| Extrait choisi |
>>>>

Après une navigation de nuit, nous accostons à Edfou. Là encore, des images de toujours envahissent ma tête, ces photos vues mille fois dans mes livres, ce lieu que j'ai hâte de découvrir. Le trajet du bateau au temple se fait en calèche ; passage obligatoire pour les touristes, mais qui me met un peu mal à l'aise. En effet, si mes parents font le trajet avec nos nouveaux amis, pour ma part je suis avec un couple avec lequel nous n'avons eu que peu de contacts. Les calèches nous déposent à l'entrée du soukh qui précède l'accès au site ; il faut beaucoup de persévérance pour passer droit à travers, mais enfin nous y sommes.
Le superbe décor du premier pylône, où l'hellénisme se plie aux règles égyptiennes...

<<<<

| Jeu de données |
>>>>

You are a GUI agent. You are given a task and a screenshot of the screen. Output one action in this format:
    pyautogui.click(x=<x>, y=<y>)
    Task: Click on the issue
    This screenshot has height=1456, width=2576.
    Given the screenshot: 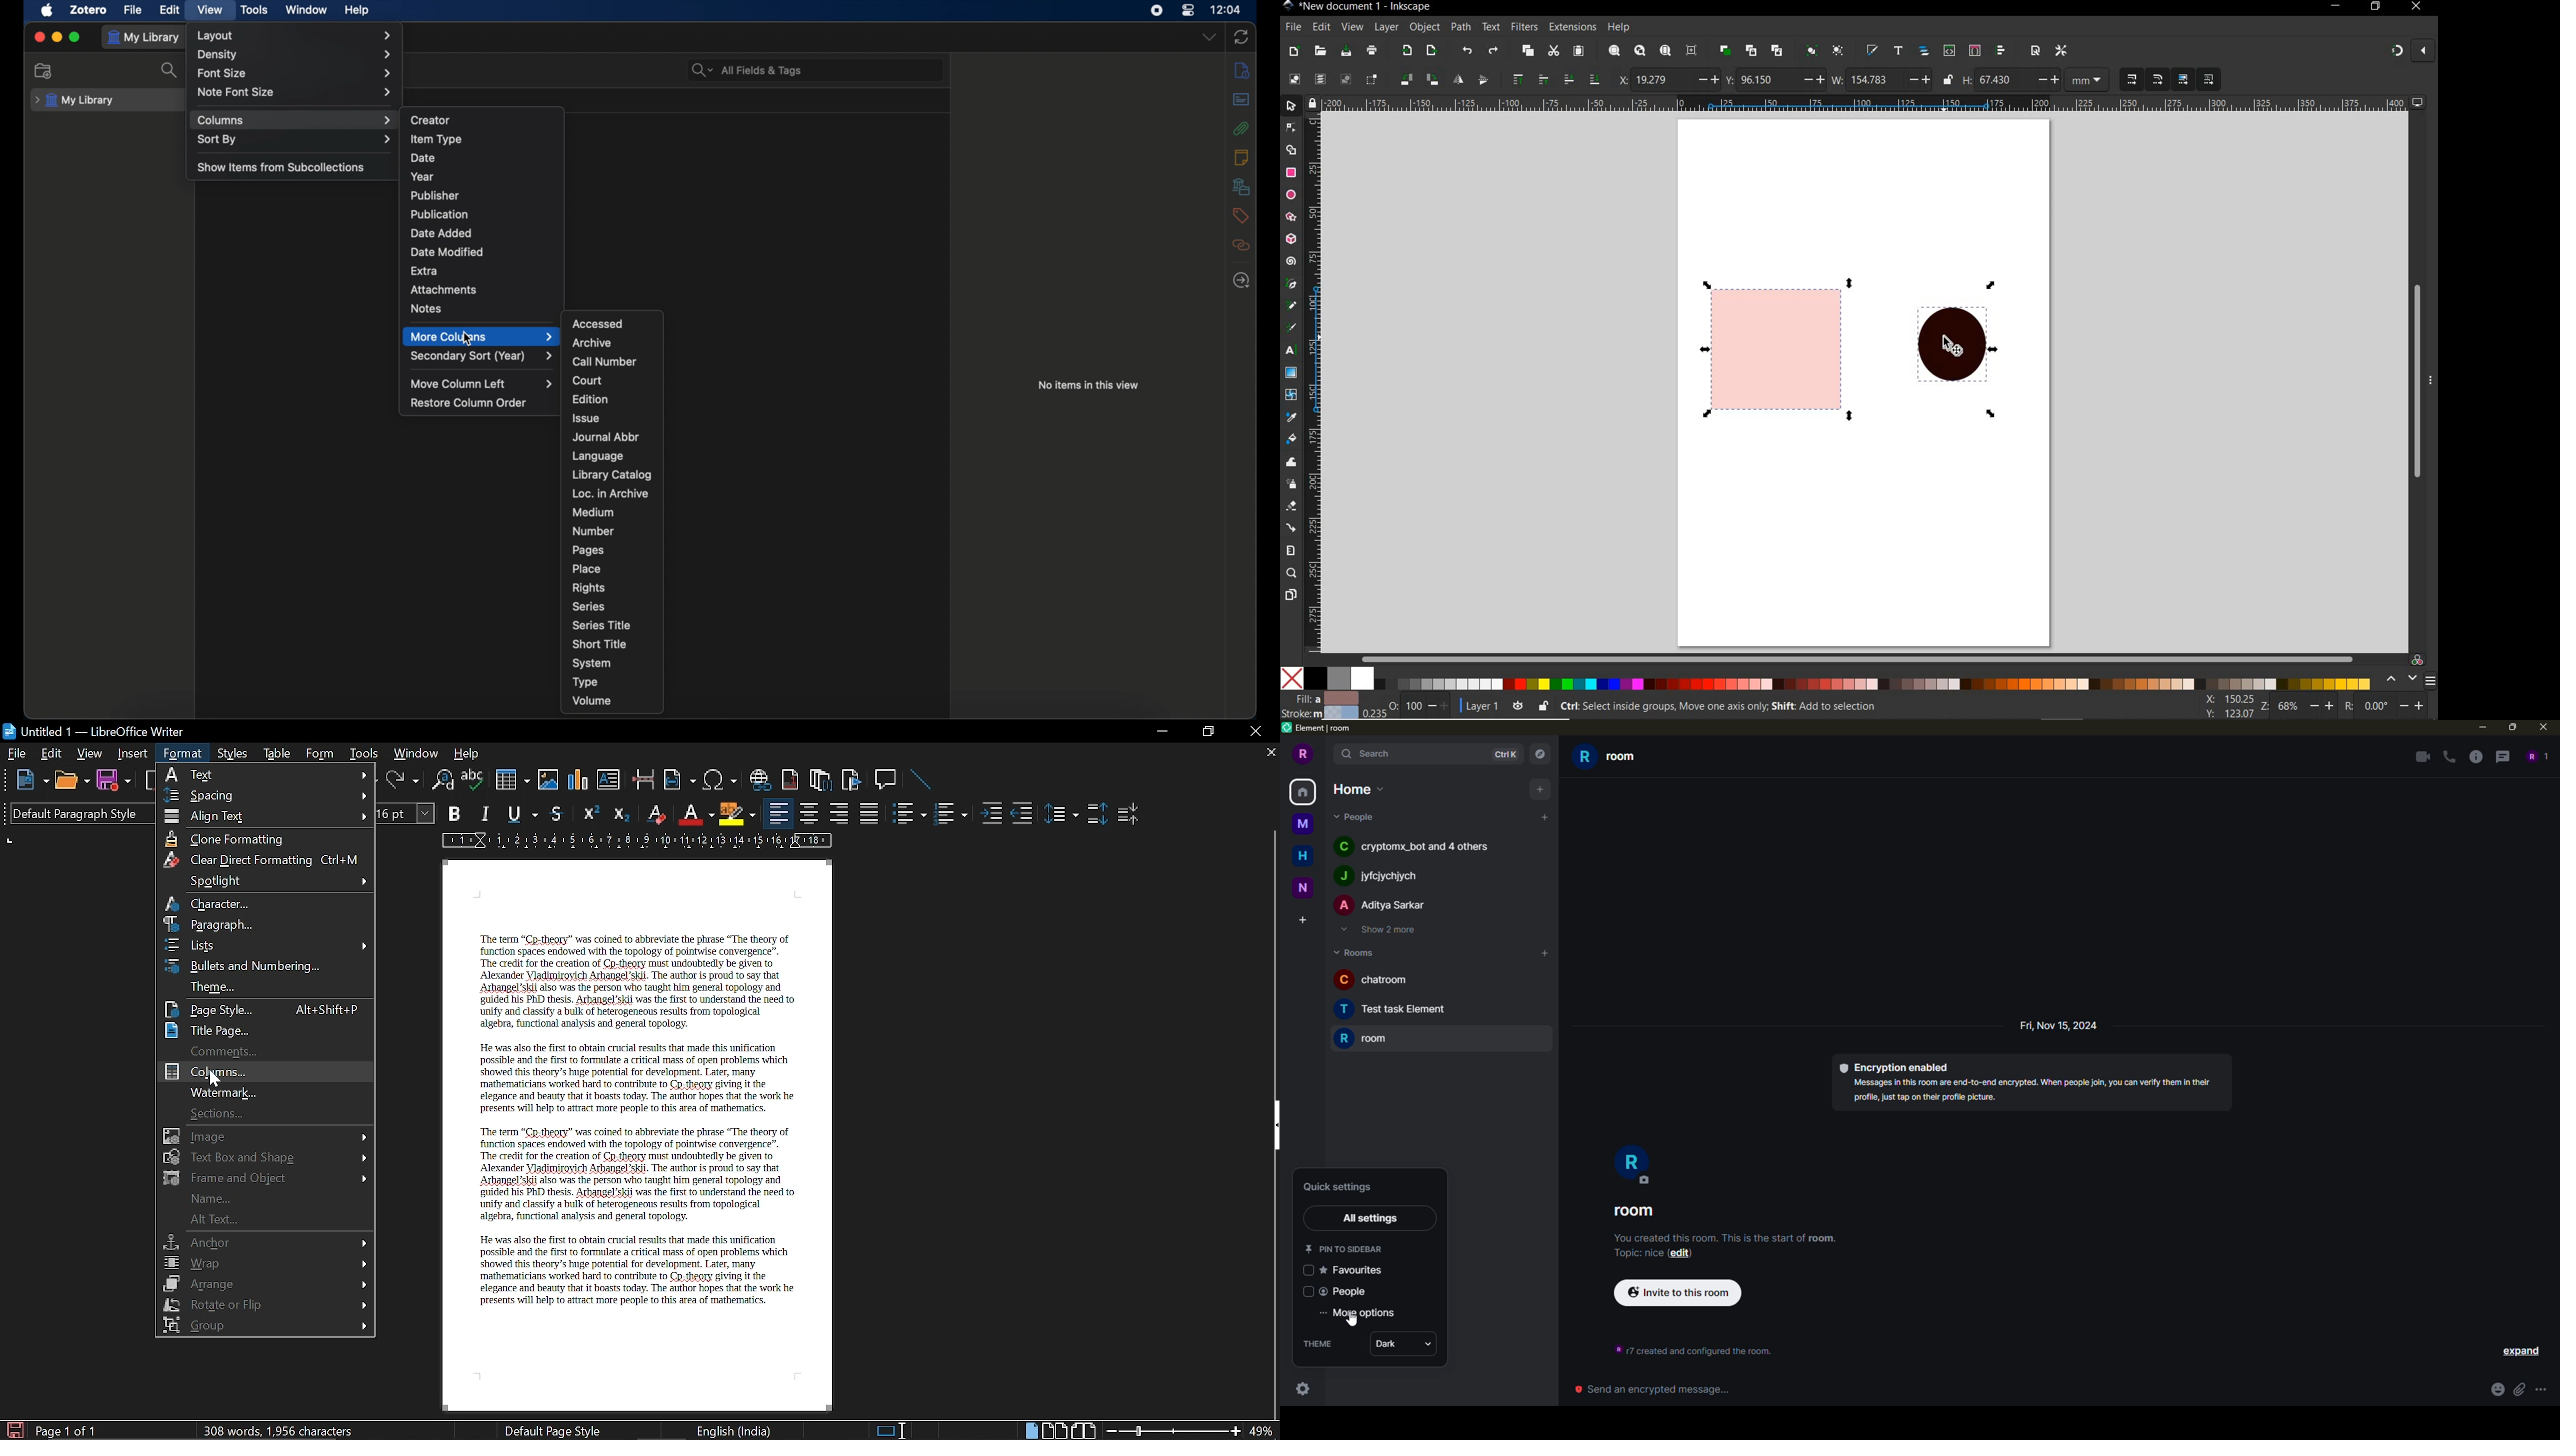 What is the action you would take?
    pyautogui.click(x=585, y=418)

<<<<
>>>>

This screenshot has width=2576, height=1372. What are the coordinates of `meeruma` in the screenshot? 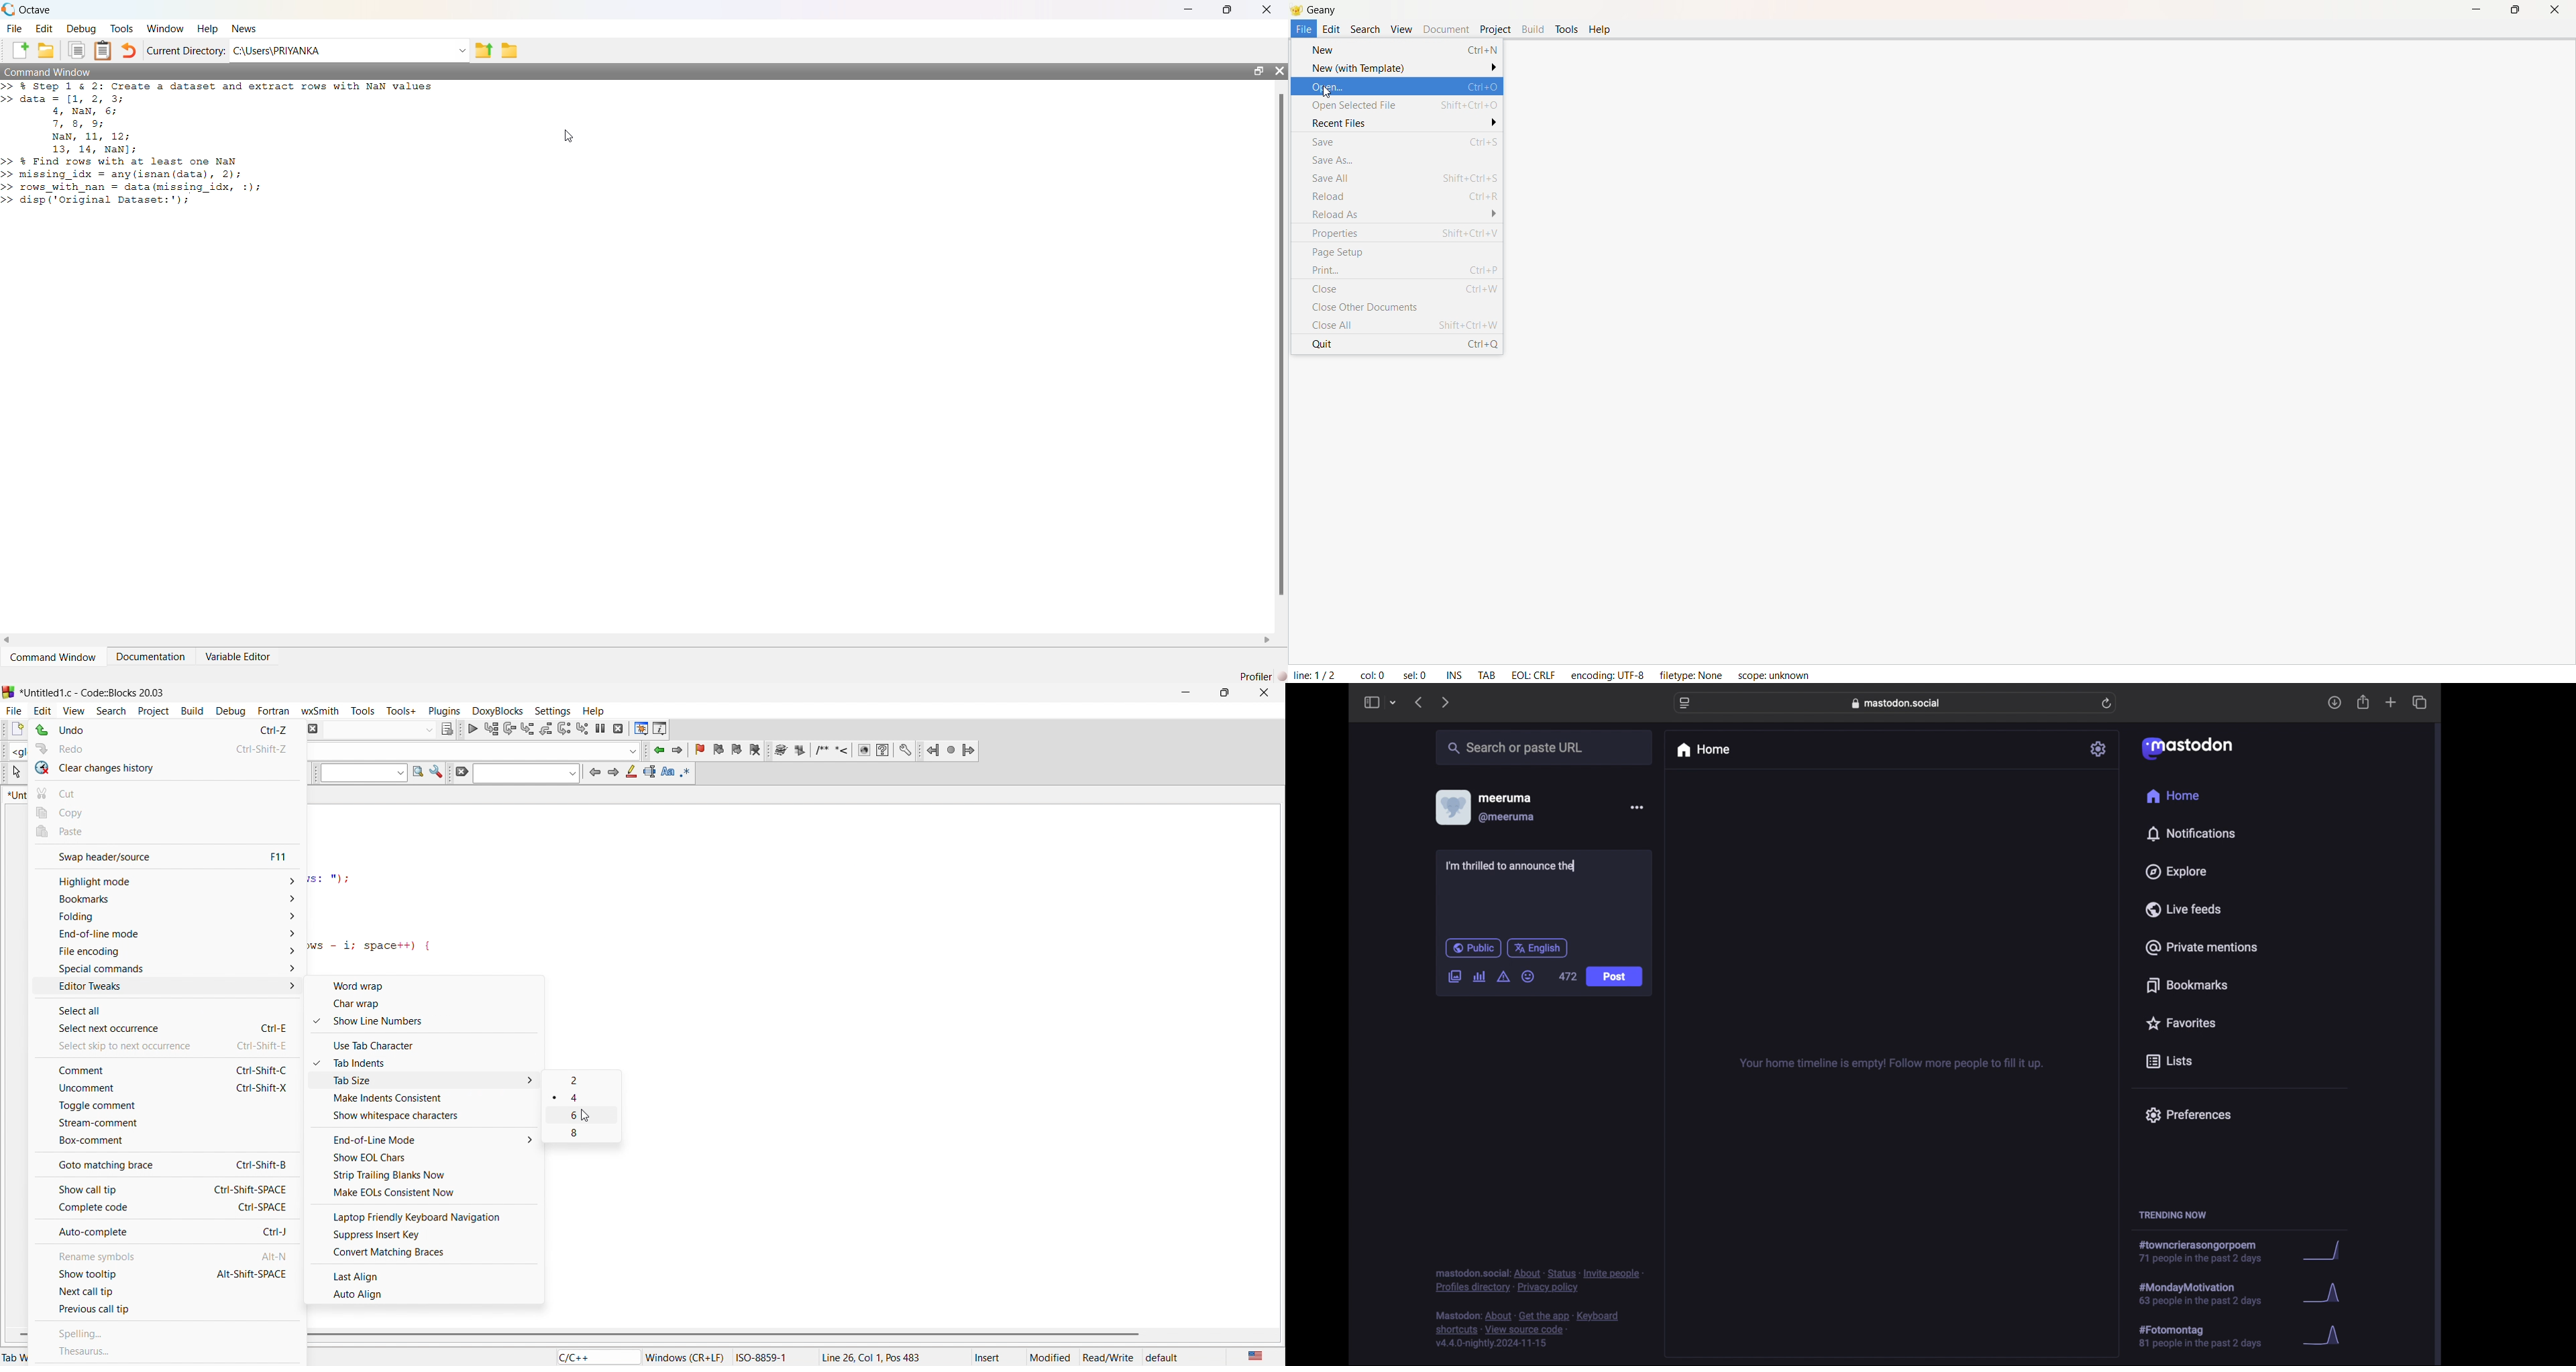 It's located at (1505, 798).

<<<<

| Série d'exercices |
1 - Répondez aux questions suivantes d'après l'extrait :
(a) Dans quelle ville le bateau accoste-t-il après la navigation de nuit ?
(b) Par quel moyen se fait le trajet du bateau au temple ?
(c) À quel endroit les calèches déposent-elles les voyageurs ?
2 - Reprenez fidèlement le passage de l'extrait qui commence par « Après une navigation » et se poursuit jusqu'à « aux règles égyptiennes... ».
Les lignes ci-dessus constituent un matériau distinct de l'extrait.

| Réponses aux exercices |
1 -
(a) À Edfou.
(b) En calèche.
(c) À l'entrée du soukh qui précède l'accès au site.

2 -
Après une navigation de nuit, nous accostons à Edfou. Là encore, des images de toujours envahissent ma tête, ces photos vues mille fois dans mes livres, ce lieu que j'ai hâte de découvrir. Le trajet du bateau au temple se fait en calèche ; passage obligatoire pour les touristes, mais qui me met un peu mal à l'aise. En effet, si mes parents font le trajet avec nos nouveaux amis, pour ma part je suis avec un couple avec lequel nous n'avons eu que peu de contacts. Les calèches nous déposent à l'entrée du soukh qui précède l'accès au site ; il faut beaucoup de persévérance pour passer droit à travers, mais enfin nous y sommes.
Le superbe décor du premier pylône, où l'hellénisme se plie aux règles égyptiennes...